■ Working data
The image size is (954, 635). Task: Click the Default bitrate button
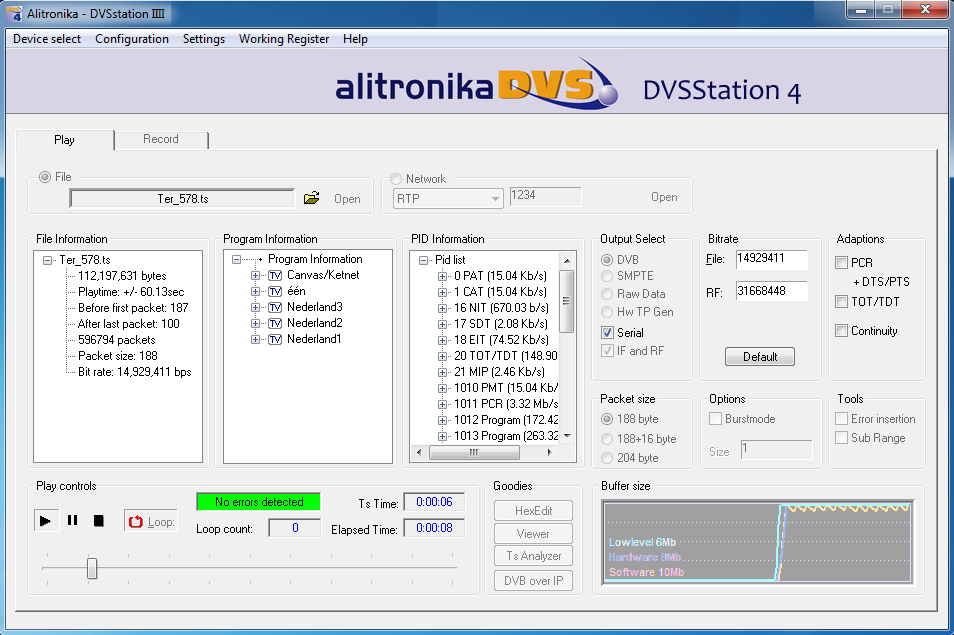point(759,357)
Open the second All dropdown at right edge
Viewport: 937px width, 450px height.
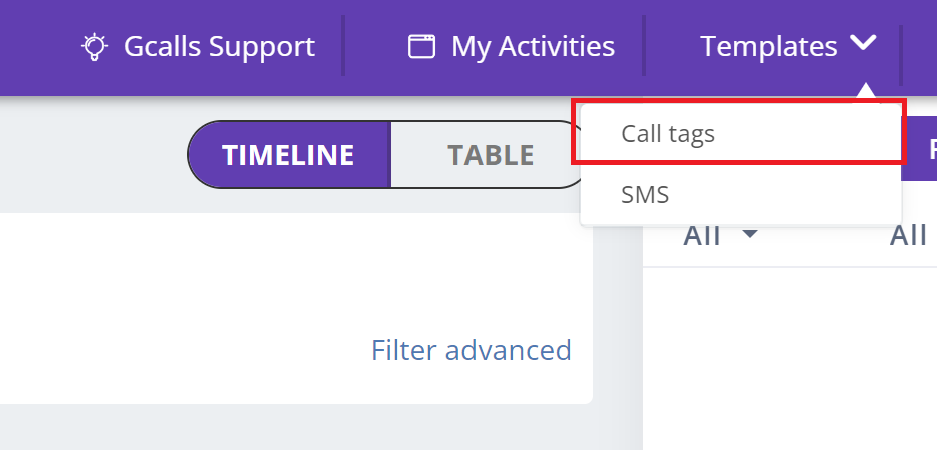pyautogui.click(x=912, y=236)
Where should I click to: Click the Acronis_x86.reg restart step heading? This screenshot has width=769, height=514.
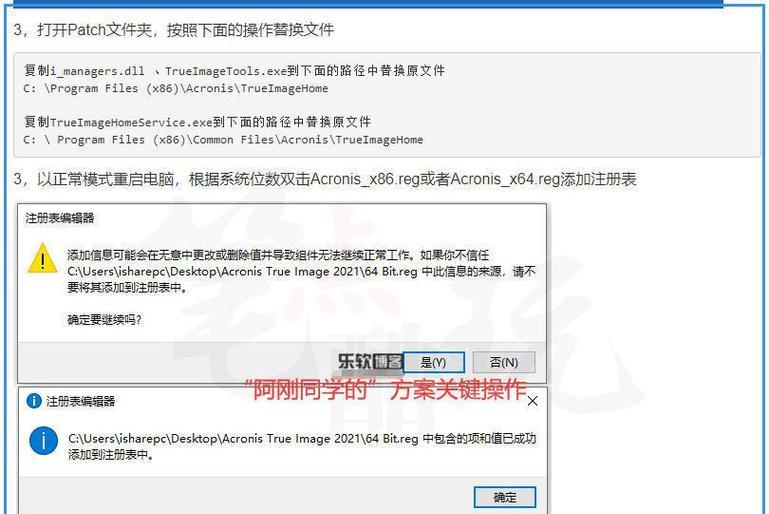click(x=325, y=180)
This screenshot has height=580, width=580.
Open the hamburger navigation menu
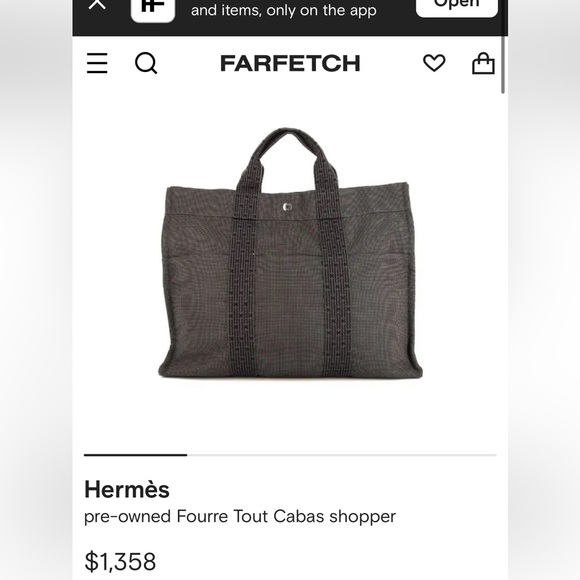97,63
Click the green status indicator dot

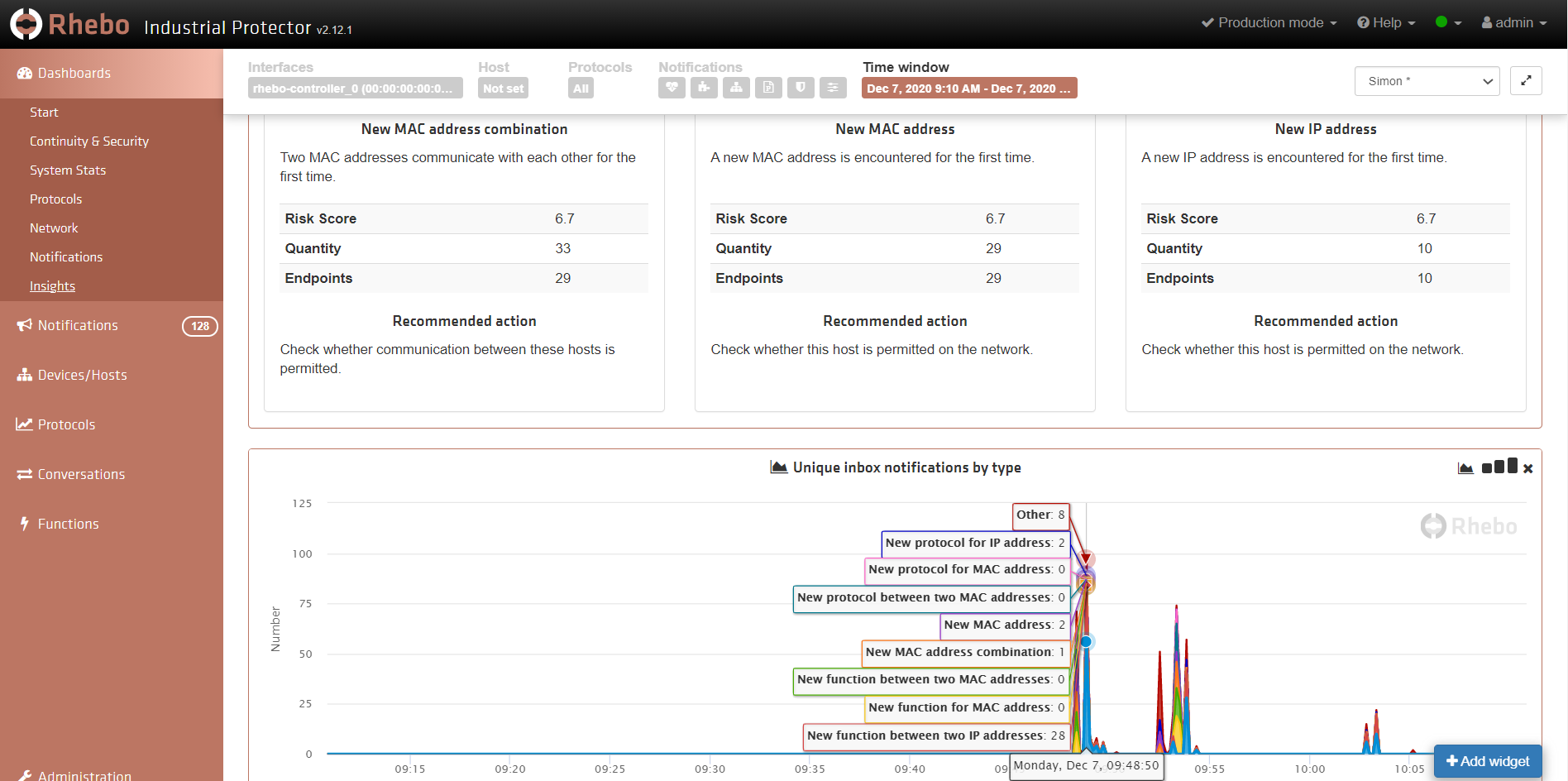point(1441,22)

■ Exercise aim
In the material above, one part opens with the line containing "Viewport: 937px width, 450px height." and closes with the line containing "This screenshot has height=580, width=580.". Write out that part exactly and skip its pictures.

■ Final answer
Viewport: 937px width, 450px height.
pyautogui.click(x=912, y=236)
Where should I click to: Click the Acronis_x86.reg restart step heading? This screenshot has width=769, height=514.
click(x=325, y=180)
This screenshot has height=580, width=580.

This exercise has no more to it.